- **BLOQUE DE TEXTO**:
────────────────────
El extrarradio de la ciudad está plagado de cementerios, es raro que se construyan nuevos dentro de la ciudad. Pasado el Día de Muertos es común encontrar flores naranjas casi secas a modo de adorno en las tumbas, así como botellas vacías y bolsas de plástico dispersas en el piso: es la desolación tras la fiesta. A algunas de las tumbas se les amarran nuevas cruces. Según la tradición, se debe amarrar una cruz por cada uno de los tres primeros aniversarios luctuosos del muerto, quien regresa a su tumba cada año. El deterioro de las cruces y las tumbas es una especie de corrosión lenta de la memoria y el dolor.
Comencé mi travesía el Día de Muertos en parte por razones supersticiosas. Sabía que regresar ese día sería de mal agüero, así que esperaba que arrancar ese día tuviera el efecto contrario. Las tumbas con sus flores dispuestas en jarrones hechos de botellas de refresco de cola me producían una fascinación melancólica, así como las crucecitas blancas en las carreteras que indican que ahí han ocurrido accidentes. A veces veía racimos de cruces al lado de la carretera y al leer los nombres descubría que toda una familia había muerto en un accidente de tránsito, padres e hijos incluidos. Esos cordones ordinarios están impregnados de tristeza.
Me gustaba la tradición de las cruces y me preguntaba si también tendría una con mi nombre si me atropellaran en el punto ciego de una carretera secundaria.
Recorrí el cerro del Pino en zigzag y encontré un cementerio pequeño desde el que se veía la ciudad. Las lápidas torcidas descendían por la cuesta, se derrumbaban a lo largo del pequeño terreno que ocupaban en la ladera. Las tumbas no eran muy antiguas, su aspecto era muy variado, algunas era enormes y barrocas y otras sencillas y sobrias. Tenían cruces de todo tipo: desde aquellas hechas en losa de mármol a las compuestas por dos tablas unidas con un clavo. Era una caja de sorpresas de figuras arquitectónicas. En la colina a sus espaldas se extendían los sembradíos.
Vi a un hombre con sombrero de paja y a su ayudante adolescente sentados en una caseta a un lado de la reja que separaba el cementerio del final de la carretera. Se dedicaban a limpiar los caminos entre las tumbas; era su descanso. Me contó que hacía treinta años había llegado de Oaxaca y hacía poco había conseguido ese trabajo. Me daba la impresión de que todos en el sur de la ciudad procedían de Oaxaca. Como había escuchado hablar de otros cementerios embrujados, le pregunté si había visto fantasmas. Respondió que no, que ahí los muertos descansaban en paz. Tampoco había grafiti en las tumbas.
────────────────────
- **LISTADO DE DATOS**:
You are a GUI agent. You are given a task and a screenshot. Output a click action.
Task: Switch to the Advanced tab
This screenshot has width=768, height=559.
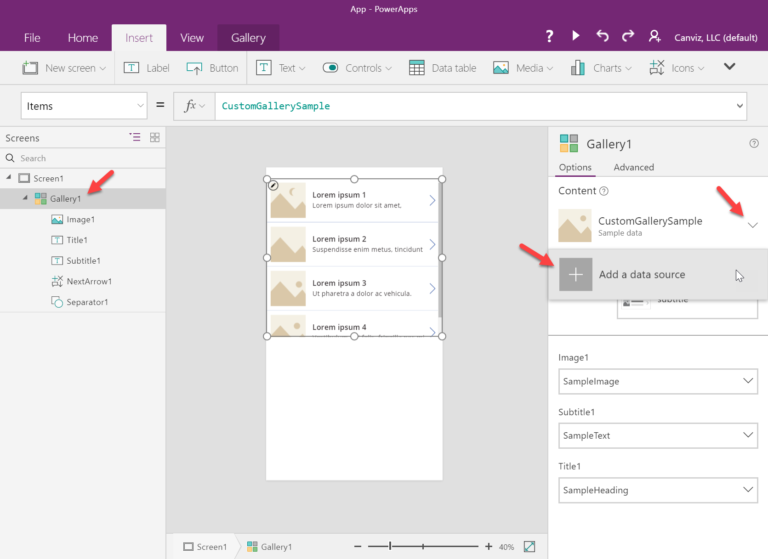coord(634,167)
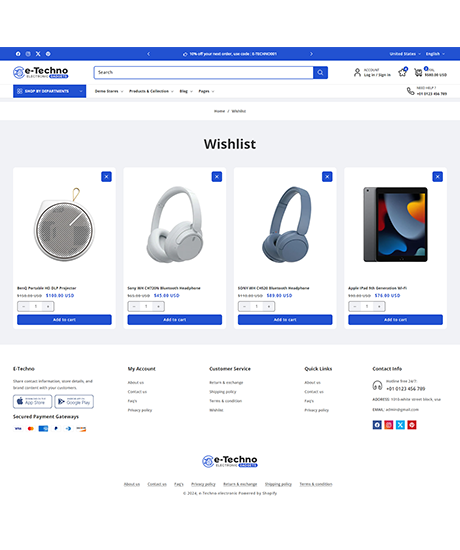The height and width of the screenshot is (550, 460).
Task: Increase quantity for Sony white headphone
Action: pyautogui.click(x=158, y=307)
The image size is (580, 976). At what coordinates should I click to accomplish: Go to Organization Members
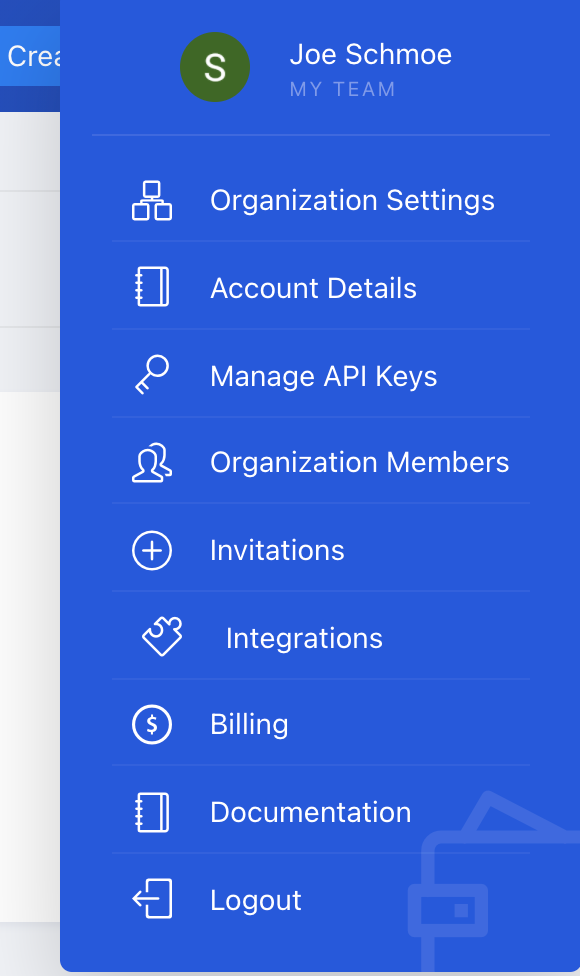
────────────────────
- **SOLICITUD DE TRABAJO A**:
Repite sin cambios todo lo que va en el texto sobre los cementerios desde "Me gustaba la" hasta "una carretera secundaria.".
- **SOLICITUD DE TRABAJO B**:
Indica si cada afirmación coincide con el texto sobre los cementerios y cita las palabras que lo deciden. (i) La tradición pide amarrar una cruz en cada uno de los tres primeros aniversarios luctuosos del muerto. (ii) El hombre del sombrero de paja llevaba muchos años en su trabajo del cementerio. (iii) Las tumbas del cementerio del cerro del Pino tenían grafiti.

- **RESPUESTA DEL EJERCICIO A**:
Me gustaba la tradición de las cruces y me preguntaba si también tendría una con mi nombre si me atropellaran en el punto ciego de una carretera secundaria.

- **RESPUESTA DEL EJERCICIO B**:
(i) Sí: "se debe amarrar una cruz por cada uno de los tres primeros aniversarios luctuosos del muerto".
(ii) No: "hacía poco había conseguido ese trabajo".
(iii) No: "Tampoco había grafiti en las tumbas."